## TASK DETAILS
Make an exact transcription of the data below.

%%

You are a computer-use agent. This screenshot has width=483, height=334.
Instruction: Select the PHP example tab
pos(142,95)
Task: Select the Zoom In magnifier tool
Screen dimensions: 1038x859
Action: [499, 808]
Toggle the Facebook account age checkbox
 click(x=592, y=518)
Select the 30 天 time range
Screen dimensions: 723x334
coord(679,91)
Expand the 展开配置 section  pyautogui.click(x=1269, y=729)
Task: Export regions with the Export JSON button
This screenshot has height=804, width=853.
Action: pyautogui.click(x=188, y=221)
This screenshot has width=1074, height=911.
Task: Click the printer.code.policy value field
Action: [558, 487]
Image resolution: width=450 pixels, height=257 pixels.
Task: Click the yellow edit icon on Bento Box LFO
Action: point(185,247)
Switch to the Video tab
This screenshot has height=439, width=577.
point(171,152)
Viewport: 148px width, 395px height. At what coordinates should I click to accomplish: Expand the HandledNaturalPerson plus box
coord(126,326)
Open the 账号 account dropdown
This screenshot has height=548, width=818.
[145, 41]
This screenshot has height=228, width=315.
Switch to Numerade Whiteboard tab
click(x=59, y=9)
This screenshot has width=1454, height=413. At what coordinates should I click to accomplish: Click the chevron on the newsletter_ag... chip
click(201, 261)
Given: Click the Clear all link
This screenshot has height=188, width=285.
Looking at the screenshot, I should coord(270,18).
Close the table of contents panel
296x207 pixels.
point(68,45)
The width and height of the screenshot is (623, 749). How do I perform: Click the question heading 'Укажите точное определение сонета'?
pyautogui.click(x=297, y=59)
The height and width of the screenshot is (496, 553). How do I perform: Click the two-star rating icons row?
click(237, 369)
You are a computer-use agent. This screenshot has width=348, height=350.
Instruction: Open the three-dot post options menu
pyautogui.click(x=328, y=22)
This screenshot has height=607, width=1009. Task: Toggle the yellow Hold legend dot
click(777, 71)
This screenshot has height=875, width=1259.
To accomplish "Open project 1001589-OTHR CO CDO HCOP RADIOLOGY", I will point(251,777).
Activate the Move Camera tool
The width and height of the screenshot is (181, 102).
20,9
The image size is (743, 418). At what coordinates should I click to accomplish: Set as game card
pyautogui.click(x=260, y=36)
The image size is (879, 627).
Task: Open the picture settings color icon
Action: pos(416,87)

%%

## EXERCISE SOLUTION
You are a computer-use agent. This screenshot has width=483, height=334.
Instruction: Select the PHP example tab
pos(142,95)
Task: Select the Zoom In magnifier tool
Screen dimensions: 1038x859
Action: [499, 808]
Toggle the Facebook account age checkbox
 click(x=592, y=518)
Select the 30 天 time range
Screen dimensions: 723x334
coord(679,91)
Expand the 展开配置 section  pyautogui.click(x=1269, y=729)
Task: Export regions with the Export JSON button
This screenshot has height=804, width=853.
Action: pyautogui.click(x=188, y=221)
This screenshot has width=1074, height=911.
Task: Click the printer.code.policy value field
Action: [558, 487]
Image resolution: width=450 pixels, height=257 pixels.
Task: Click the yellow edit icon on Bento Box LFO
Action: point(185,247)
Switch to the Video tab
This screenshot has height=439, width=577.
point(171,152)
Viewport: 148px width, 395px height. At what coordinates should I click to accomplish: Expand the HandledNaturalPerson plus box
coord(126,326)
Open the 账号 account dropdown
This screenshot has height=548, width=818.
[145, 41]
This screenshot has height=228, width=315.
Switch to Numerade Whiteboard tab
click(x=59, y=9)
This screenshot has width=1454, height=413. At what coordinates should I click to accomplish: Click the chevron on the newsletter_ag... chip
click(201, 261)
Given: Click the Clear all link
This screenshot has height=188, width=285.
Looking at the screenshot, I should coord(270,18).
Close the table of contents panel
296x207 pixels.
point(68,45)
The width and height of the screenshot is (623, 749). How do I perform: Click the question heading 'Укажите точное определение сонета'?
pyautogui.click(x=297, y=59)
The height and width of the screenshot is (496, 553). How do I perform: Click the two-star rating icons row?
click(237, 369)
You are a computer-use agent. This screenshot has width=348, height=350.
Instruction: Open the three-dot post options menu
pyautogui.click(x=328, y=22)
This screenshot has height=607, width=1009. Task: Toggle the yellow Hold legend dot
click(777, 71)
This screenshot has height=875, width=1259.
To accomplish "Open project 1001589-OTHR CO CDO HCOP RADIOLOGY", I will point(251,777).
Activate the Move Camera tool
The width and height of the screenshot is (181, 102).
20,9
The image size is (743, 418). At what coordinates should I click to accomplish: Set as game card
pyautogui.click(x=260, y=36)
The image size is (879, 627).
Task: Open the picture settings color icon
Action: pos(416,87)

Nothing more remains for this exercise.